Review by Ian Keogh
It only took a single volume for Yves Sente and Iouri Jigounov to return Jason McClane to his outlaw status, framed for several high profile murders he didn’t commit, and another to involve the few people he can trust, and dump most of them in the caves of Afghanistan. That’s how The Bait ended. It’s still pieces of Jason’s missing memory at stake, this time not involving his identity, but childhood memories of his father.
Sente’s set up some complex countercurrents in rebooting the XIII story, so much so that half a page of small type is required to explain the plot intricacies. Readers know what Jason doesn’t, that he’s being hunted by an old and very powerful organisation whose influence stretches into all sorts of official US organisations at high levels. Jason’s ignorance doesn’t last long, and that’s followed by full disclosure about why this organisation’s so desperate to induct Jason. His memories hold the key to destroying an ancient covenant. As he’s somewhat inconvenienced, most of the detective work in the US is being carried out by Betty Barnowsky, a character returned to prominence by Sente. When introduced she was an exceptionally resourceful special agent, her good looks and distinctive red hair distractions, but became a background figure as the series continued. Her investigative and combat capabilities are well used here, as they were in the previous book.
A few fights take place, but there are no widescreen action scenes, and to have exploited the one sequence that could have been ramped up would have been in poor taste. This being the case, Jigounov’s pages could lack sparkle, but instead there’s page after page of well considered layouts, visual personalities and some beautiful scenery. William Vance set a high standard on the earlier books, but Jigounov matches him. There is one clumsy aspect to the art. It’s seemingly necessary that the head of the secret organisation remains unidentified, indicating, perhaps, that she’s someone known to Jason, and by extension to anyone who’s read the entire series. Her identity is disguised by showing her face in almost complete shadow every time she appears, and it sticks out among the subtlety Jigounov usually employs.

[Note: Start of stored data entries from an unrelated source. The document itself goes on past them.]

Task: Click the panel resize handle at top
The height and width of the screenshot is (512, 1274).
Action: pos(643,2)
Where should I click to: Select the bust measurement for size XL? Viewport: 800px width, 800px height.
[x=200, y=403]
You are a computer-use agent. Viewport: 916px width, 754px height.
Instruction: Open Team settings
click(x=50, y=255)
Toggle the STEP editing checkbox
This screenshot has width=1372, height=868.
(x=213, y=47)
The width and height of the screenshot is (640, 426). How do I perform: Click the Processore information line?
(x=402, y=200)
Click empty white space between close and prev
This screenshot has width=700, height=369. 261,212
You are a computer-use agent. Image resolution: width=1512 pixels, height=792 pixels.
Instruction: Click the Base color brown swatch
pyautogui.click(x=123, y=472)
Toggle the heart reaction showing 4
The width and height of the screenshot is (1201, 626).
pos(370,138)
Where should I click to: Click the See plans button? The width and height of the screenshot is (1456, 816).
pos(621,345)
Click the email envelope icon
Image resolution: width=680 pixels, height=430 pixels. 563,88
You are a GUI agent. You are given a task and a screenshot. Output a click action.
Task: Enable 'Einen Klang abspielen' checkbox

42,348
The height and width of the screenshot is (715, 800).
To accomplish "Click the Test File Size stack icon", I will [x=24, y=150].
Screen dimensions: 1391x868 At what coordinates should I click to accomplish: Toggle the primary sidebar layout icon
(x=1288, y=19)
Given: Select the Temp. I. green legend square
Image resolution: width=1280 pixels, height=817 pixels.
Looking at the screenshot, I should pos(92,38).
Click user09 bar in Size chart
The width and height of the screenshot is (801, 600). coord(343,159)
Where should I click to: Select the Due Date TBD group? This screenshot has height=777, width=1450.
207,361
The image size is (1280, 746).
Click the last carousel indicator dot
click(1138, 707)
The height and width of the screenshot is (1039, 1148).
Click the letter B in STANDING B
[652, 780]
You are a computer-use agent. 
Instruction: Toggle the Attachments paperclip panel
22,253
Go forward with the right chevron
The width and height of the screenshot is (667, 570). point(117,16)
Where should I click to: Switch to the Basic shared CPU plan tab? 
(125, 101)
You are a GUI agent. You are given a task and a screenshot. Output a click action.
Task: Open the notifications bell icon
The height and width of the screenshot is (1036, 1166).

Return to Green Falls is another fantastic action thriller, each resolved mystery leading to another, and with some stunning plot devices. An atrocity used to ensure Jason’s complicity is a powerful piece of plotting, and the twists are so beautifully slotted in you’ve got to take a breath and admire them. Sente uses continuity more actively than Jean Van Hamme did with the earlier books, where episodes occasionally carried over to a second book, but were largely individual parts of a bigger story. This five part story continues from book to book, with The Martyr’s Message next.